4.2 Traffic pattern modeling

Since we have the specific position of each virtual machine and the traffic matrix between virtual machines, we could calculate the total traffics of each switch and then judge whether it is overloaded. We mark all switches in the data center as \(\{s_{0},s_{1}\ldots \}\). \(L(m,n) = (b_{0},b_{1},b_{2}\ldots ), b_{i}\in ~\{0,1\}\) is a route function between \(p_{m}\) and \(p_{n}\), \(b_{i}=1\) means traffic between \(p_{m}\) and \(p_{n}\) would pass through switch \(s_{i}\), otherwise traffic would not pass through switch \(s_{i}\). After we defined L(mn) between \(p_{m}\) and \(p_{n}\), we could define \(\mathrm{LM}\left( v_{i}^{k},v_{j}^{k}\right) \) as the route function between \(v_{i}^{k}\) and \(v_{j}^{k}\).

$$\begin{aligned} \mathrm{LM}(v_{i}^{k},v_{j}^{k}) \ = \ \sum _{m=1}\sum _{n=1}\left[ L(m,n) \cdot Z_{i}^{k}(m) \cdot Z_{j}^{k}(n) \right] . \end{aligned}$$
(3)

Therefore, the total traffic of a task on all switches could be calculated as follows.

$$\begin{aligned} D(k) \ = \ \sum _{i=1}^{w_{k}}\sum _{j=1}^{w_{k}}\left[ \mathrm{LM}(v_{i}^{k},v_{j}^{k}) \cdot t_{ij}^{k} \right] . \end{aligned}$$
(4)

4.3 Measurement of network benefit

As shown in previous sections, an overloaded switch has a strong negative effect on the performance of virtual machines which have large traffic passing through it. Since we have already got all tasks’ traffic and their route, we could get the total traffic of switch \(s_{i}\),

$$\begin{aligned} \mathrm{DS}(i) \ = \ \sum _{k=1}\ D(k) \cdot \mathbf {1}_{i}, \end{aligned}$$
(5)

where \(\mathbf {1}_{i}\) means a vector where only ith bit equals 1, other bits equal 0. If \(\mathrm{DS}(i)/\Delta \ t \ge C(i)\), C(i) is capacity of switch \(s_{i}\), \(s_{i}\) is overloaded. However, it is obviously too late to reschedule while a switch is overloaded. Therefore, we introduce parameter \(\alpha \), if \(\mathrm{DS}(i)/\Delta \ t \ge \alpha \cdot C(i), \alpha \in (0,1]\) and \(s_{i}\) is not the rack switch, it will trigger consolidation.

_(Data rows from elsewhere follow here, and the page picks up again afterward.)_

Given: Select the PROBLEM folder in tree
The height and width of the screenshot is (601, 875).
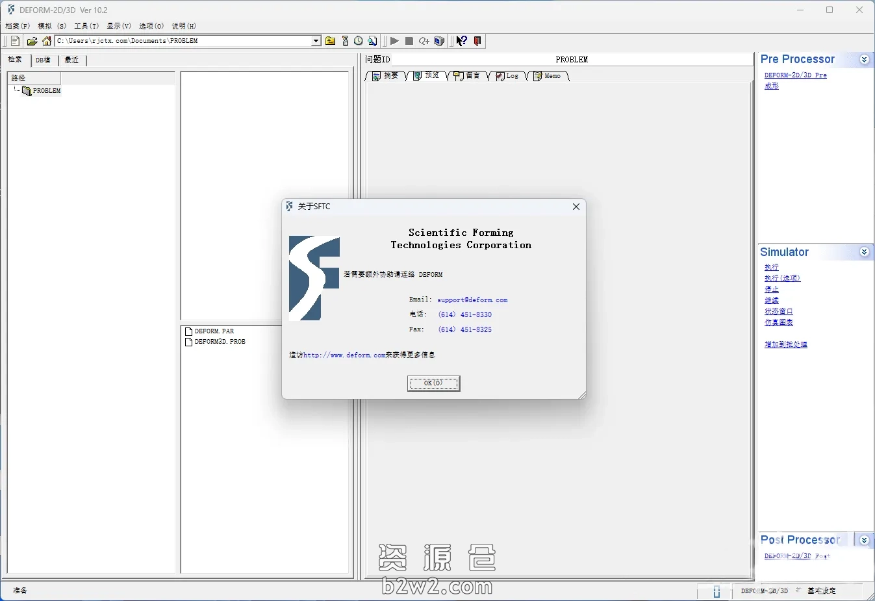Looking at the screenshot, I should [x=46, y=91].
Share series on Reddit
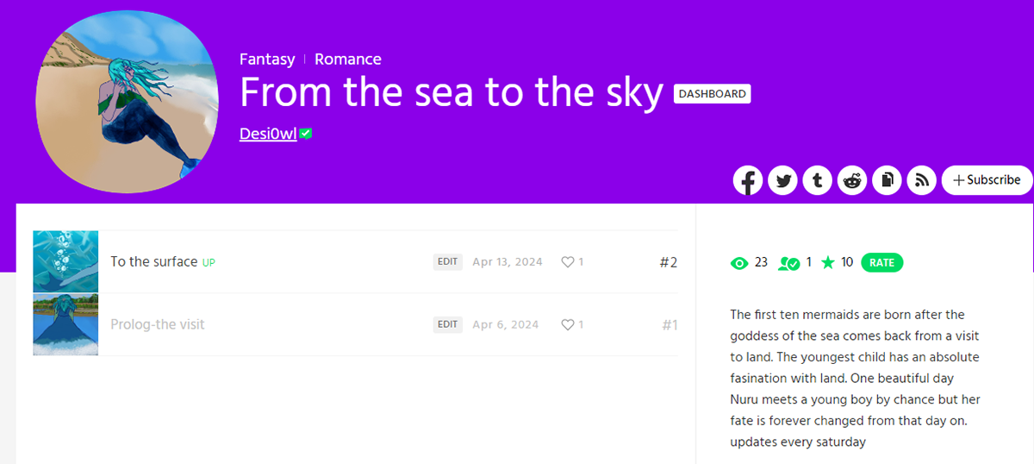Image resolution: width=1034 pixels, height=464 pixels. coord(852,180)
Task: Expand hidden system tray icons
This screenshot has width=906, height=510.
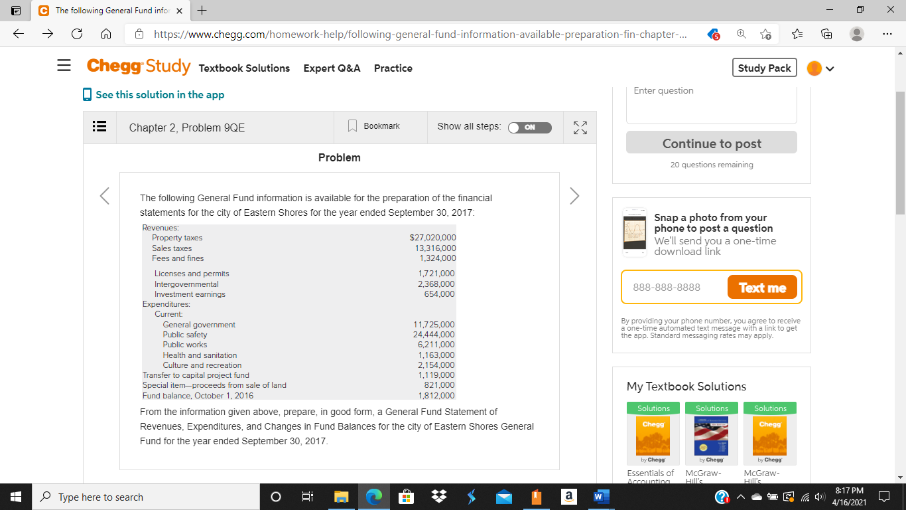Action: tap(742, 497)
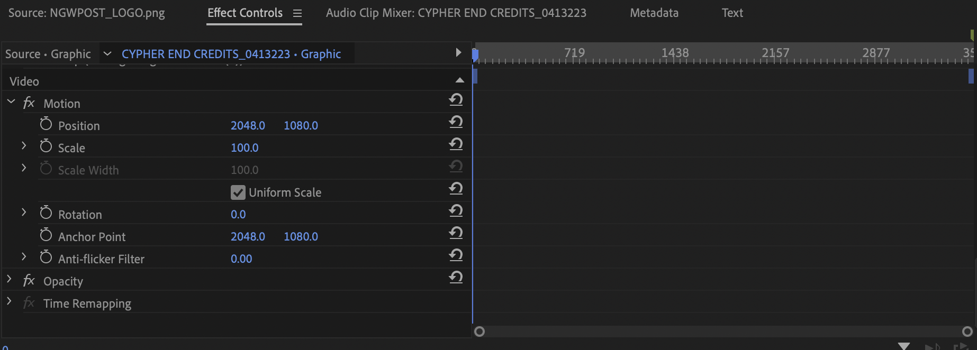Reset the Uniform Scale setting
977x350 pixels.
coord(456,189)
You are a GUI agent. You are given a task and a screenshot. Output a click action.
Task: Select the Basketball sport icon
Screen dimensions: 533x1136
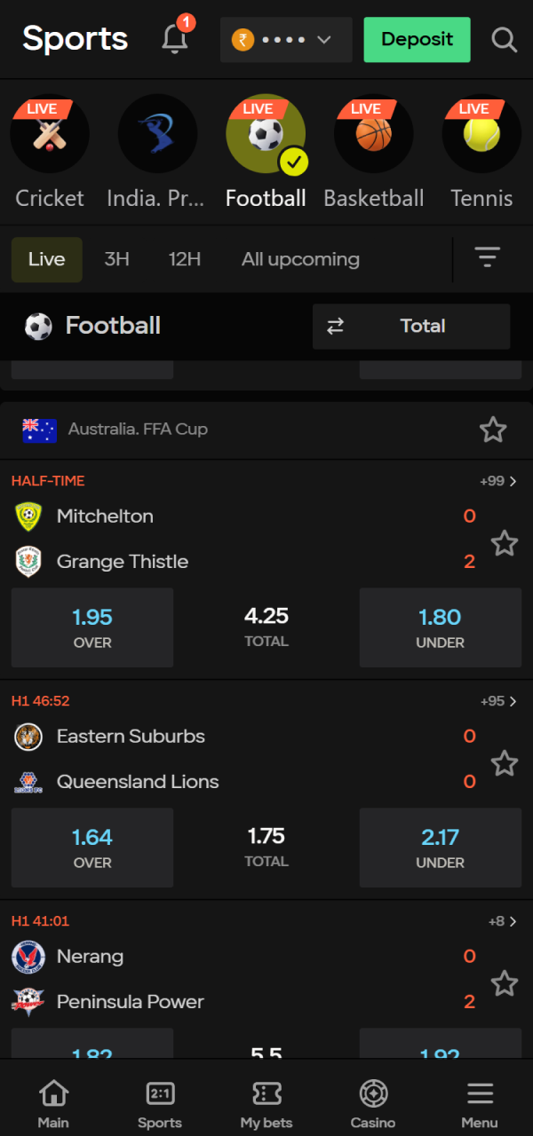(373, 133)
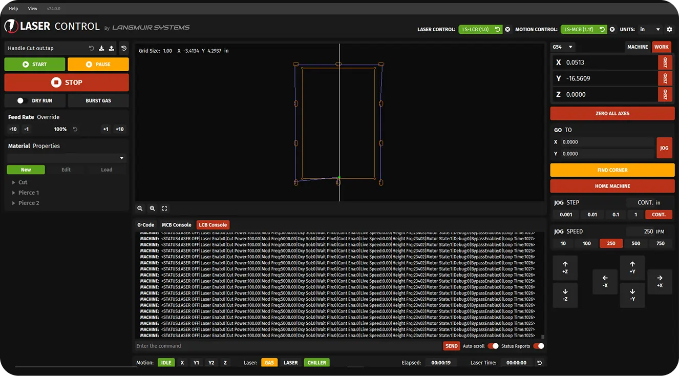
Task: Switch to the Machine coordinates tab
Action: (637, 47)
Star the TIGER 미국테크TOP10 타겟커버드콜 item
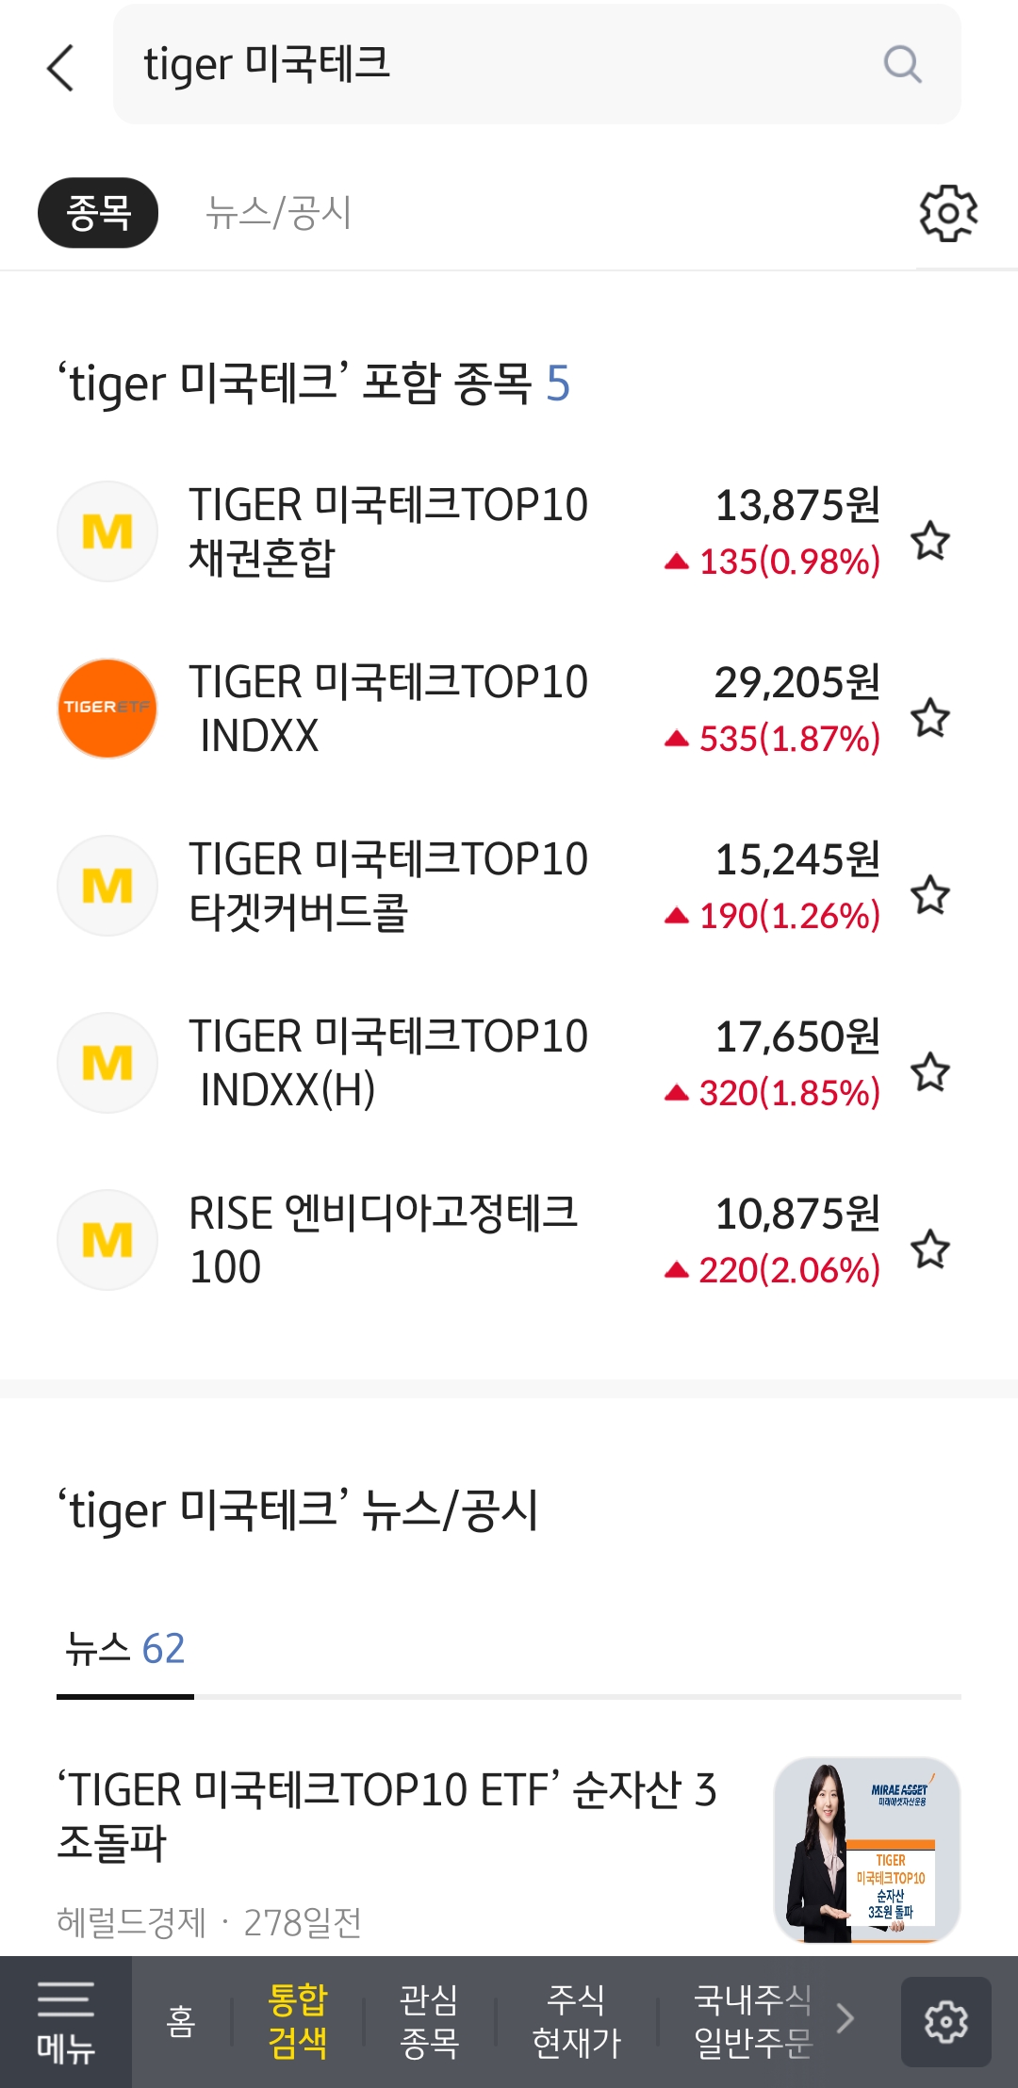The height and width of the screenshot is (2088, 1018). click(930, 894)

Assume at time \(t_{0}\), the placement of virtual machines was \(\left\{ X_{i}^{k}(m)\right\} \), \(\left\{ X_{i}^{k}(m)\right\} \in \mathcal {Z}\); and after consolidation, the new placement of virtual machines is \(\left\{ Y_{i}^{k}(m)\right\} \),\(\left\{ Y_{i}^{k}(m)\right\} \in \mathcal {Z}\).

Our target is to improve the communication capability among VMs in each group \(G_{k}\); thus, a practical and effective way is to keep all VMs of a group in a close position (e.g., schedule them into the same server or the same rack). It has three advantages. Firstly, the lower tree-level traffic has to pass through, the higher bandwidth it may shared. Secondly, if traffic only pass through low tree nodes (switches), it could save the network capacity of high tree nodes which means more bandwidth could be shared by lower nodes. Thirdly, as Table 1 shows, overload occurred in lower-level switches has less influence on tasks compared with overload occurs in higher-level switches.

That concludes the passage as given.